“And whatsoever ye do, do it heartily, as to the Lord, and not unto men; … for ye serve the Lord Christ.” (Col. 3:23–24.)
With these words, Paul indicated the type of response the Lord expects from his children. The Lord has counseled the members of the Church “not only to say, but also to do that which I have commanded” (D&C 84:57), and he has instructed “the inhabitants of Zion” to “remember their labors, inasmuch as they are appointed to labor, in all faithfulness; for the idler shall be had in remembrance before the Lord” (D&C 68:30).
In the early days of the restored church, Frederick G. Williams was commanded to become “a lively member” (D&C 92:2), a reminder that Peter spoke of the faithful members of the church as “lively stones” (1 Pet. 2:5).
“A lively member” himself, Paul warned the saints that they would be rewarded in kind. “He which soweth sparingly shall reap sparingly; and he which soweth bountifully shall reap also bountifully. Every man according as he purposeth in his heart, … not grudgingly, or of necessity: for God loveth a cheerful giver.” (2 Cor. 9:6–7.)
And in our day the Lord has said:
“… it is not meet that I should command in all things; for he that is compelled in all things, that same is a slothful and not a wise servant; … men should … do many things of their own free will, and bring to pass much righteousness.” (D&C 58:26–27.)
In his writings to Timothy, Paul admonished:
“… keep that which is committed to thy trust” (1 Tim. 6:20), “… give attendance to reading, to exhortation, to doctrine” (1 Tim. 4:13), “and follow after righteousness, godliness, faith, love, patience, meekness. Fight the good fight of faith … whereunto thou are also called …” (1 Tim. 6:11–12).
He told Timothy to “make full proof of thy ministry” (2 Tim. 4:5), or, as we have been told in our day, “magnify thine office” (D&C 24:3). Of course, we should always be preparing ourselves for service. As King Benjamin advised: “… it is not requisite that a man should run faster than he has strength,” but he added, “it is expedient that he should be diligent, that thereby he might win the prize; therefore, all things must be done in order.” (Mosiah 4:27.)
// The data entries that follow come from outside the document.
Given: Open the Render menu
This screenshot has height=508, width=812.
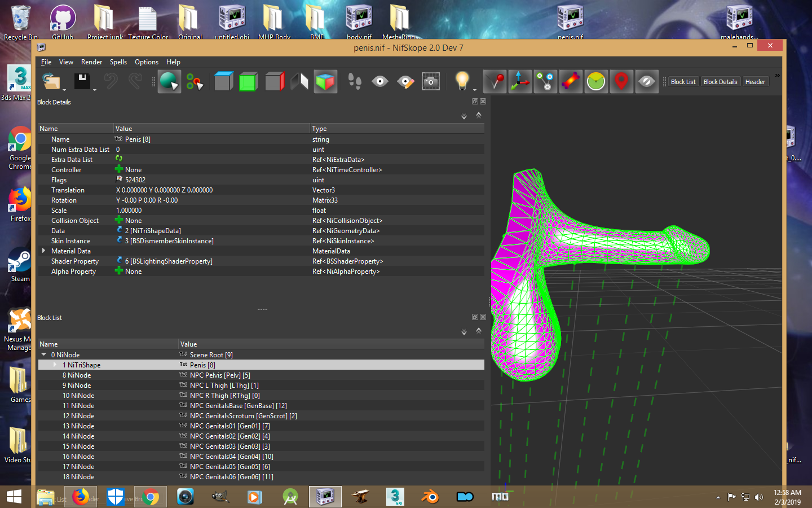Looking at the screenshot, I should 91,62.
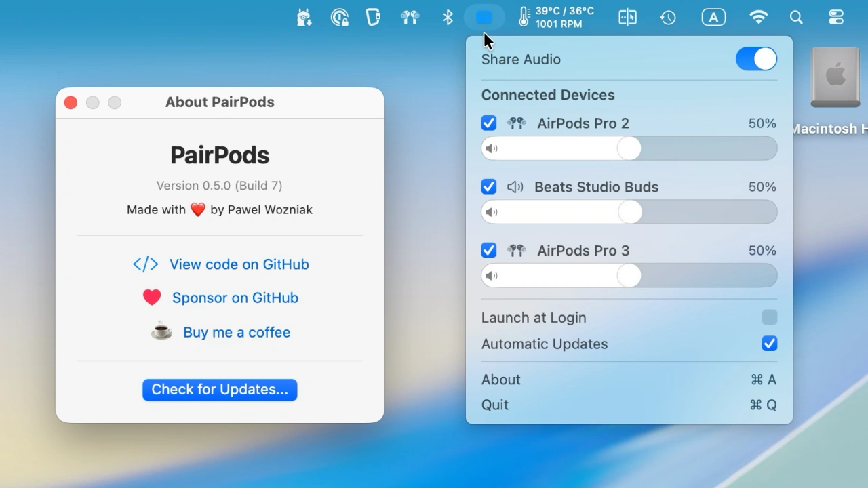Follow the View code on GitHub link
The width and height of the screenshot is (868, 488).
(239, 264)
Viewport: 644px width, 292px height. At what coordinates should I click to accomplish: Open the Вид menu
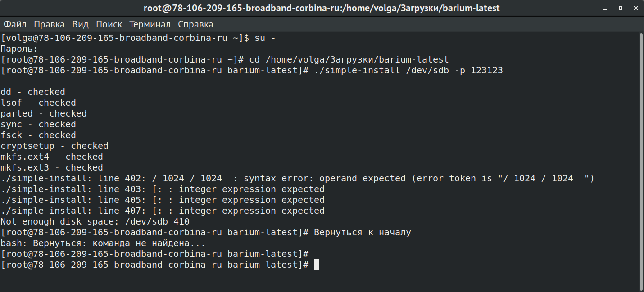pos(80,24)
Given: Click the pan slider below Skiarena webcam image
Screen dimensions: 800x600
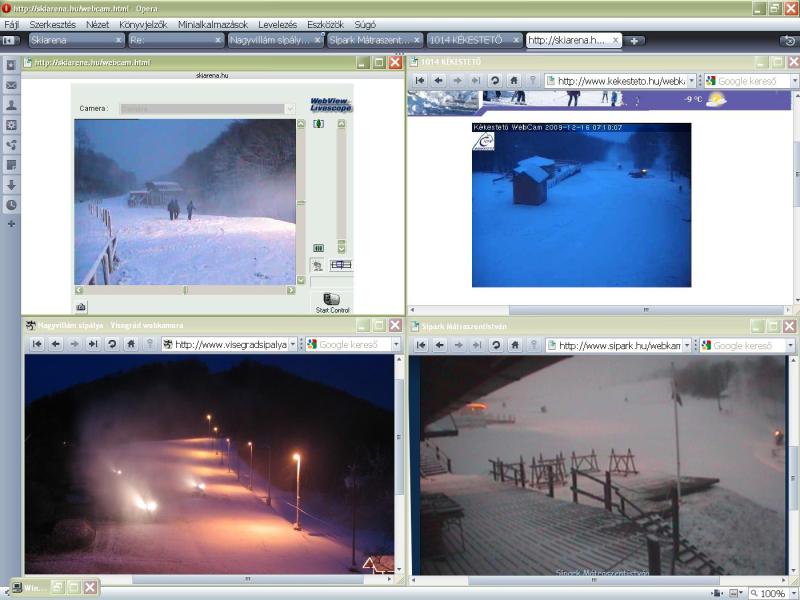Looking at the screenshot, I should pos(185,290).
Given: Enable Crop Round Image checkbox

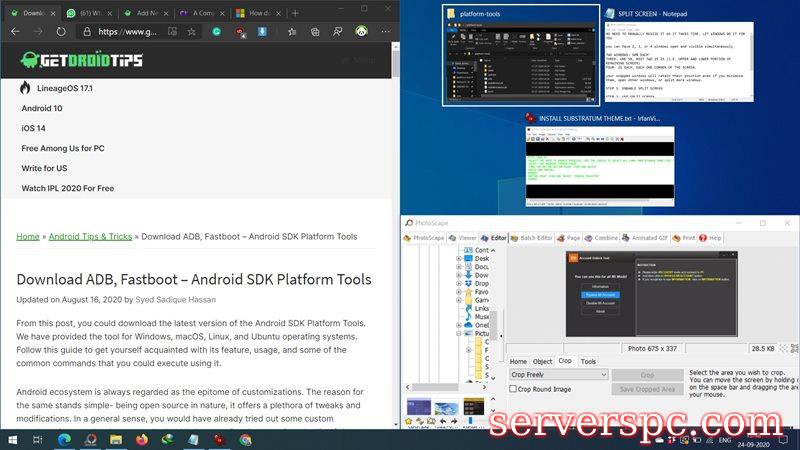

Paul sought the “prize” and likened the need for preparation and diligence in church responsibilities to the training and excellence required in athletic contests. He knew how the contestants worked for victory and how they prepared themselves and developed a will to win. He wanted the saints to manifest similar zeal and devotion in the gospel.
In this light he said:
“Every athlete exercises self-control in all things. They do it to receive a perishable wreath, but we an imperishable. Well, I do not run aimlessly, I do not box as one beating the air. …” (1 Cor. 9:25–27, Revised Standard Version.)
And again, he admonished us to strip off everything that hinders us and to run the race that we have to run with patience, our eyes fixed on Jesus, the source and goal of our faith. (See Heb. 12:1–3.) The Lord has said:
“Therefore, O ye that embark in the service of God, see that ye serve him with all your heart, might, mind and strength.
“And faith, hope, charity, and love, with an eye single to the glory of God, qualify him for the work.
“Remember faith, virtue, knowledge, temperance, patience, brotherly kindness, godliness, charity, humility, diligence.” (D&C 4:2, 5–7).
A scripture that summarizes the Saints’ ideal approach to church callings and assignments is given in D&C 107:99–100:
“Wherefore, now let every man learn his duty, and to act in the office to which he is appointed, in all diligence.
“He that is slothful shall not be counted worthy to stand, and he that learns not his duty and shows himself not approved shall not be counted worthy to stand.”